- **Selected passage**:
◇ ◇ ◇
Basically, from what I can tell, the possible mipmaps required for a given pixel (ignoring rotation of a triangle) is, in the best case, the same as trilinear filtering. That is, the highest res mipmap required is that which is required if the triangle was facing the viewer, and the lowest res would be if the triangle was edge on to the viewer-regardless of distance from the camera. So, this is a problem that I've got two possible solutions for, which I've described in the paragraph after next. Before I go in, I want to introduce some terminology that I'll be using.

The data that I want to store is essentially 4D; that is, a 2D layout of 2D images. The layout's axes I describe as primaries and secondaries. Essentially, a primary refers to data from the main, uncropped texture, and the nth primiary refers to data from the nth level (0-based) of the main texture. A secondary refers to a cropped chunk of the primary, and the nth secondary refers to a portion of data from the nth level (0-based) of the nth primary. So, the 0th secondary uses data directly from the 0th primary, and has the greatest detail of all of the secondaries. Lastly, level (again, 0-based) simply refers to the mipmap level of a secondary. So, the 0th level of the 0th secondary uses data from the 0th primary. Another example is that the 1st level of the 0th secondary uses data from the 1st primary. However, the 0th level of the 1st secondary uses data from the 1st primary as well. The difference is that the 1st level of the 0th secondary is 256x256 whereas the 0th level of the 1st secondary is 512x512, and hence covers a larger area than the 1st leve of the 0th secondary.

Now that that's out of the way, here's my problem:
How to take full advantage of anisotropic filtering while minimizing the amount of data is stored on the GPU and/or passed over the AGP bus.

Solution 1: Alpha testing, overdraw, and way too much of both.
This method requires only 4 levels on each secondary, and only the top 3 need updates. The four levels consist of the following data (only talking about the 0th secondary in this example, which actually has only 3 levels in total; I'll get to that later):
-0th level has data from the 0th primary, with an alpha value of 1.
-1st level has data from the 1th primary, with an alpha value of 1.
-2nd level is filled with unseen data, with an alpha value of 0.
What happens in this case, is that data from the 0th and 1st levels get linearly filtered between each other properly (due to the fact that each aniso tap is essentially a trilinear lookup). However, when data from the 1st and 2nd levels start blending, the 0th level has no more significance on the pixel. As a result, we want to stop drawing on that pixel. However, since the alpha value becomes non-one when the 2nd level starts influencing the image, we can simply cull the pixel by doing an alpha test, where pixels with non-one alpha values are dumped. When we render the next secondary, we only want data where the 1st level (same data as the 2nd level of the 0th secondary, remember) affects the image. So, we want to cull pixels where the 1st level has no effect: this is where only the -1th level and the 3rd level influence the image, so we repeat the same process as the first secondary with those pixels. Obviously though, we don't have a -1th level, so we have the drawing occur in reverse: the geometry is rendered with the last secondary drawn first, so that it replaces value that we don't want, and culls values we don't want affecting the rest of the image. IF you need a visual idea of this, here we go:

(image from Toms Hardware, as a part of their review of the X800 hardware)
◇ ◇ ◇
- **Data listing**:

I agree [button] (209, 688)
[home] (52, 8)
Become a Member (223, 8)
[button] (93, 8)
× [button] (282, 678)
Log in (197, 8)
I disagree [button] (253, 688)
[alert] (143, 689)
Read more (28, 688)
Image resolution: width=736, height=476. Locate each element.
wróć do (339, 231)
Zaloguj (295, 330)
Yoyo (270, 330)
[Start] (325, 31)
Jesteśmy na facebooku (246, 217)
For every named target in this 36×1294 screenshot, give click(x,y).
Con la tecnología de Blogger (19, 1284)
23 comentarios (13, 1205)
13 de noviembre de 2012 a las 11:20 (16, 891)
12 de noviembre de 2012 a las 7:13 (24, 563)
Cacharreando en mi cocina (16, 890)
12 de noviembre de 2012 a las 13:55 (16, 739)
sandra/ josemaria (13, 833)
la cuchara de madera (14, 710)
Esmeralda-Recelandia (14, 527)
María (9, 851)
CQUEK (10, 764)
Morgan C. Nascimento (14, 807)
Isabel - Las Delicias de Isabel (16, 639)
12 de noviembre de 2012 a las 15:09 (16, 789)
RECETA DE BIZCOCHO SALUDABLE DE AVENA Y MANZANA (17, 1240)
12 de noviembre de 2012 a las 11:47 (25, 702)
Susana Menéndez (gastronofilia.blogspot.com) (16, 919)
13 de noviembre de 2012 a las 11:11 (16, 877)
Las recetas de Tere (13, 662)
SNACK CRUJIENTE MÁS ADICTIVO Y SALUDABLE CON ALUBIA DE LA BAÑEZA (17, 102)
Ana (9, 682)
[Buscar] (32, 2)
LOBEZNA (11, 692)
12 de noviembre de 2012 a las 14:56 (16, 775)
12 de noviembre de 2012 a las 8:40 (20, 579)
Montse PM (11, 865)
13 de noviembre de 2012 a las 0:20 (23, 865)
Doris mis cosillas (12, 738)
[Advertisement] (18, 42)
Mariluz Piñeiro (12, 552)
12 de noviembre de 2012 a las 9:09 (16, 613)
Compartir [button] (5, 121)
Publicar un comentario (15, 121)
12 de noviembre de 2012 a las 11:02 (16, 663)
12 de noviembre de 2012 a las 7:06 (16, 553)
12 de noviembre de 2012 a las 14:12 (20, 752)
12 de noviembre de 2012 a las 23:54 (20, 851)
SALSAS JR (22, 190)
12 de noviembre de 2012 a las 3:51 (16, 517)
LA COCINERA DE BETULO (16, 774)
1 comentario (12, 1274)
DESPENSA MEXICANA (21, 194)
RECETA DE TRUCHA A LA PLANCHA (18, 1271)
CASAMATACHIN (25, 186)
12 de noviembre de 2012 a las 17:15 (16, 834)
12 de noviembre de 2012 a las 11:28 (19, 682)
◇ ◇ ◇
- **Goals**:
a – How many levels does Solution 1 require on each secondary, according to the post on mipmaps and anisotropic filtering?
b – Print the part of the post on mipmaps and anisotropic filtering that begins at the words "Now that that's" and stops after the words "1th primary, with an alpha value of 1.".

- **Answers to the problems**:
a – Four levels

b –
Now that that's out of the way, here's my problem:
How to take full advantage of anisotropic filtering while minimizing the amount of data is stored on the GPU and/or passed over the AGP bus.

Solution 1: Alpha testing, overdraw, and way too much of both.
This method requires only 4 levels on each secondary, and only the top 3 need updates. The four levels consist of the following data (only talking about the 0th secondary in this example, which actually has only 3 levels in total; I'll get to that later):
-0th level has data from the 0th primary, with an alpha value of 1.
-1st level has data from the 1th primary, with an alpha value of 1.